Dr. DeSilva has said that the rate of vaccination is expected to shoot up as the availability of shots and access increase. As more safety data regarding the effects of COVID19 shots in pregnant women is available, it might influence more expecting mothers to take the shots. Since pregnant women have not been enrolled in the clinical trials of COVID19 shots, they are more hesitant to take the shots. Health experts are worried that vaccine hesitancy among pregnant women might reduce the overall rate of vaccination in the country. Dr. DeSilva has noted that there is a growing number of evidence that COVID19 shots are quite safe and effective among pregnant women.
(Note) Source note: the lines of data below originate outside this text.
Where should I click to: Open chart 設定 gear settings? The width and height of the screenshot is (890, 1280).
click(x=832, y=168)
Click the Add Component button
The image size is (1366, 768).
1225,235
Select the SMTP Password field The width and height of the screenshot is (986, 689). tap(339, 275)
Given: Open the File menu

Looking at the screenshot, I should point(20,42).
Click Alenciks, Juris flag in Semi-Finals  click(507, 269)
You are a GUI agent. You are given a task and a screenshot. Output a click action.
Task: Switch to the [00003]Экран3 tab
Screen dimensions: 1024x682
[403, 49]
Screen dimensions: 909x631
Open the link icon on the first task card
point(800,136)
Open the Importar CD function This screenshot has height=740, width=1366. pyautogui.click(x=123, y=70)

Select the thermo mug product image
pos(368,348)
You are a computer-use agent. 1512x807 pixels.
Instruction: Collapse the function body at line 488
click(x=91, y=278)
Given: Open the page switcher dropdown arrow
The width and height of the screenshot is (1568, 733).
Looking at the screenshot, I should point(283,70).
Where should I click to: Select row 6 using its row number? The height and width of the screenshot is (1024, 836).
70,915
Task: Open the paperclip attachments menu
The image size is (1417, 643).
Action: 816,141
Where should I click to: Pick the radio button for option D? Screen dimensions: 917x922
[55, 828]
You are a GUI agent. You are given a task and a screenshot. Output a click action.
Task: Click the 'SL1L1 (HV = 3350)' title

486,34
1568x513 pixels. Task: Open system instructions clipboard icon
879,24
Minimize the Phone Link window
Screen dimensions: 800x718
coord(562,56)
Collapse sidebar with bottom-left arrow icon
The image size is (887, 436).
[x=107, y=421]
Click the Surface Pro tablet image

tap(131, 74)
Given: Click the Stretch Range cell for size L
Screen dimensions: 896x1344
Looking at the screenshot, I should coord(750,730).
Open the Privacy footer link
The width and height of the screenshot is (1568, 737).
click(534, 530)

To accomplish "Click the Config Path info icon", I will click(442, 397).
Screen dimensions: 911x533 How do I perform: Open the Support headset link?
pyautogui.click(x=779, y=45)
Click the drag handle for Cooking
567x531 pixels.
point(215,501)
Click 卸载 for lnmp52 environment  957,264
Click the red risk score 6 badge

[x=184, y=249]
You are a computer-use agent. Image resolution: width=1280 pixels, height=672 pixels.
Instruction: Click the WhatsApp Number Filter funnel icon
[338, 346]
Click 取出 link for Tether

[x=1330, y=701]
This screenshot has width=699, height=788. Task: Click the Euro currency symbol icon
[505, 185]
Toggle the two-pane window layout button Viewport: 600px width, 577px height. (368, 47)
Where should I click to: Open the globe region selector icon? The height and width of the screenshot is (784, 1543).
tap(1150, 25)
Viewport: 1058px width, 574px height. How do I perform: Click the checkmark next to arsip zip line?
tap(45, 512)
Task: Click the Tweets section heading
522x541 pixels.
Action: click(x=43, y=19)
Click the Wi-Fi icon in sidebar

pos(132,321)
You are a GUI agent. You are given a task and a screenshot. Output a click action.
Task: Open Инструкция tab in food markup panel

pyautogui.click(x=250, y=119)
Women who are pregnant are at a greater risk of severe infection and death due to COVID19 as compared to non-pregnant women of reproductive age. However, experts have said that it is hard to assess additional risk. The authors of the study have said that COVID19 can shoot up the risk of preterm birth and other complications during pregnancy. Many studies have shown that pregnant women who have been vaccinated during pregnancy might transfer COVID19 antibodies to their newborns through the placenta and breast milk.
The authors of the study have said that health care providers who are treating pregnant women should discuss the benefits of vaccination with them and make them aware of safety and protection from COVID19. They have said that increased awareness about vaccination might lead to an increase in the rate of immunization in pregnant women. As per the latest, data around 17 percent of Asian women and 14 percent of white women who are pregnant have been vaccinated with two doses of COVID19 shot. While only 7.7 percent of Hispanic women who are pregnant have taken the shot. In addition, only 3.7 percent of black women have been vaccinated against COVID19. There has been 15.9 percent vaccination coverage among pregnant women who are in the age range of 35 to 49 years.
Among pregnant women who are in the age group of 25 to 34 years, the vaccination coverage has been 10.9 percent. There has been 3.1 percent vaccination coverage in pregnant women, who are in the age group of 18 to 24 years, said the experts. Experts have said that though vaccination coverage has been low among young women, broad access to vaccines has been available for a limited duration of the study period. This is the reason; study authors think that as access to vaccines has become easier, more women who are pregnant might have been vaccinated. It shows women’s growing comfort and confidence in COVID19 shots. An analysis of safety data emerging from vaccination among pregnant women has shown that there is no safety hazard linked to COVID19 shots for pregnant women.